Worm Breeder's Gazette 12(3): 18 (June 15, 1992)

These abstracts should not be cited in bibliographies. Material contained herein should be treated as personal communication and should be cited as such only with the consent of the author.

A Method for Direct DNA Sequence Analysis of PCR Amplified DNA That Works Very Well

Kyon-Soo Hong, Monica Driscoll

Department of Molecular Biology and Biochemistry, Rutgers University, Center for Advanced Biotechnology and Medicine, 679 Hoes Lane, Piscataway, NJ, 08855

We have begun DNA sequence analysis of 50 recessive mec-4 mutations. By combining aspects of a few different protocols we have come up with a method for sequencing of PCR products that is reliable and gives high quality data. We hope that this protocol may be of use to others involved in sequencing projects!

A. Generation of the template DNA for sequence analysis

1. Amplify genomic DNA in standard PCR reaction. We use 2 µg genomic DNA and approximately .5 µg each primer (our primers average 21 bp in length) in 100 µl reaction volume.

2 Run an agarose gel to assay the concentration of amplified DNA. Ideally, the concentration of DNA should be at least 1 µg in 10 µl. If the DNA concentration is very low, either ethanol precipitate to concentrate it for the next step or reamplify. Also if large visible amounts of primers remain, it is good to remove them as outlined in Step 4 below.

3 Amplify one strand of DNA. In separate experiments we have used either a new primer internal to the original boundaries of the PCR product or we reused on of the original primers for the single stranded amplification. Both approaches work quite well. Usually we use 10 µl of the DNA generated in Step 1 above (About 1 µg if possible) and about 200 ng of primer in 100 µl volume.

4. Purify the ss amplified DNA away from unincorporated primers by passing over Miniprep Spun Columns form Pharmacia. Alternatively, make homeade columns with Sephacryl S-400.

5. Check DNA concentration on an agarose gel. For certain success, about 2 µg of single-stranded DNA is used in each sequencing reaction. If the DNA concentration is too low, DNA can be ethanol precipitated to concentrate the sample or a second single-stranded amplification step is suggested. The amount of DNA template is very important.

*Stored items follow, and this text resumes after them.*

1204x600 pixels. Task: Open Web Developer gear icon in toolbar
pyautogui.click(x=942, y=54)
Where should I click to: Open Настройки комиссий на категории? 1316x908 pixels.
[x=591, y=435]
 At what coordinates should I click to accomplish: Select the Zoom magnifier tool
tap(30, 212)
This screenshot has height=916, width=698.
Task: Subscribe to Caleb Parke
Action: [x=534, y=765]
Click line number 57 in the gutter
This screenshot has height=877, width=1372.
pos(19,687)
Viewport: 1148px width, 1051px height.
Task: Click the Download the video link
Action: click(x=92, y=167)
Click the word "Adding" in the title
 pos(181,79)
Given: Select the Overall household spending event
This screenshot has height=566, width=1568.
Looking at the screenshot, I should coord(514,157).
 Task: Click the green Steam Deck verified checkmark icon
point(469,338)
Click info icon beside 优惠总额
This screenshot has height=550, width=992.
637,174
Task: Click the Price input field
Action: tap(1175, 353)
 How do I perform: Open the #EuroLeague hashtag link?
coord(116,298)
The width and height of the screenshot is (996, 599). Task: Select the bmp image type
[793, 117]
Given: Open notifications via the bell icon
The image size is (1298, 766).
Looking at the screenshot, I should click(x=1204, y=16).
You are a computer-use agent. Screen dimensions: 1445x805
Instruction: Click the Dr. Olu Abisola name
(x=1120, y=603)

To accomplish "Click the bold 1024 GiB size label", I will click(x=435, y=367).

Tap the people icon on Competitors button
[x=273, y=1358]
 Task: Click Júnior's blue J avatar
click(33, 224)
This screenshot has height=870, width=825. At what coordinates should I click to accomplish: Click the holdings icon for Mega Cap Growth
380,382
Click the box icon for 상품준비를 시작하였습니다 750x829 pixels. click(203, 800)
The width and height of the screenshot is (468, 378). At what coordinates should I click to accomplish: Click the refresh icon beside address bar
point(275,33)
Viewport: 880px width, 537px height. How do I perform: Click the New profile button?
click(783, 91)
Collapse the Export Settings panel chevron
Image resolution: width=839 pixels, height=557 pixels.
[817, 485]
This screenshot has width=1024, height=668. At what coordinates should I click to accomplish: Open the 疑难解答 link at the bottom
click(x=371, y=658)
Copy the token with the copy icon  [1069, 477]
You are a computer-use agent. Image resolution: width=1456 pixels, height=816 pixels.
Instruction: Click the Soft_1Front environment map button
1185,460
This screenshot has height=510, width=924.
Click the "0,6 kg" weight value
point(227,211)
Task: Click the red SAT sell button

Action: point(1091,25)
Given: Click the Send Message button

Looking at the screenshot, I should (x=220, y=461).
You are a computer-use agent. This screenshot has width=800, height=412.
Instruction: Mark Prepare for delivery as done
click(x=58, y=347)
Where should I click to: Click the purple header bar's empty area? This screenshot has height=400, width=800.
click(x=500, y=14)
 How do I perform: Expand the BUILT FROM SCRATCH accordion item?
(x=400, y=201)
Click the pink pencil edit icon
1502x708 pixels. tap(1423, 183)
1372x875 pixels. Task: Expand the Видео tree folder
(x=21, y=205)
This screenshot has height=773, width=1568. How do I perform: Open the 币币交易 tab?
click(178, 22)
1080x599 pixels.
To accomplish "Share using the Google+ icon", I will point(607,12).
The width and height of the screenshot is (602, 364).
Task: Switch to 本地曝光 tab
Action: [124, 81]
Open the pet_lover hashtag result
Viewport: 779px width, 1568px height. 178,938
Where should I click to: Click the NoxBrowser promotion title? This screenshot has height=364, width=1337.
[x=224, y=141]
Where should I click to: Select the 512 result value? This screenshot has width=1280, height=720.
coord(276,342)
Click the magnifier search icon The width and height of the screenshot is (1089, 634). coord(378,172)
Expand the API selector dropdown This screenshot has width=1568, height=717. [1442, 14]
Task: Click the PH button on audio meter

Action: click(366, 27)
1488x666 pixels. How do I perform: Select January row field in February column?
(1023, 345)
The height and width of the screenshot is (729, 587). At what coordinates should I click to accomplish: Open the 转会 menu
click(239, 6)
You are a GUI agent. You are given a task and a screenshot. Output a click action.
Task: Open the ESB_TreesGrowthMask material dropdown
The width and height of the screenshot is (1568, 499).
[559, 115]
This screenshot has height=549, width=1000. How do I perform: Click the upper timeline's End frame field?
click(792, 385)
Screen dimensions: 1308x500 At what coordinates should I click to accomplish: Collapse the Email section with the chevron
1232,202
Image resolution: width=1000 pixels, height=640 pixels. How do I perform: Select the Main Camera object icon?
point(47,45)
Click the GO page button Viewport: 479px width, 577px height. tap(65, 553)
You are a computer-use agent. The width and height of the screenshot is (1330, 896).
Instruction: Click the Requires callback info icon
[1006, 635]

B. Denaturation of the template and annealing of sequencing primer

1. Add 8 µl of template DNA and 1 µl of 1 M NaOH to a 1.5 ml microcentrifuge tube; incubate at room temperature for 10 minutes

2. Add 1 µl of 1 M HCl to neutralize the solution and then immediately add 2 µl (about 200 ng) of sequencing primer (from the complementary strand, of course) and 2 µl of sequencing buffer (as in Sequenase kit from US Biochemical). Note: perform this step on each tube individually, ie., if you are doing 10 reactions do not add HCl to each tube and then go back and add primers. Neutralize the first tube and add the appropriate primer and buffer and then start the next tube. This is important.

3. Incubate at 37° C for 15 minutes to allow the primer to anneal to template DNA

C. Sequencing reactions

Reactions are according to instructions in the USB Sequenase kit with a few changes:

Labelling reaction:

-14 µl annealed DNA (the entire reaction prepared above)

-1 µl DMSO (added fresh)

-1 µl DTT. 0.1 M

-2 µl diluted dITP mix (1:5 dilution)

-0.5 µl 35S

-2 µl diluted sequenase*

*When diluting Sequenase for reactions the dilution mix is made as follows:

enzyme dilution buffer, 6.5 µl pyrophosphatase, 0.5 µl Sequenase, 1 µl

as usual, do this just before starting reactions

Termination reaction:

Although the starting volume is slightly larger than in the USB protocol, still add 4 µl of labelled DNA into 2.5 µl of each dITP for termination reactions, add 4 µl stop solution.


1. We can read at least 400 bp for each reaction.

2. This procedure works very well for sequencing double stranded plasmid DNA.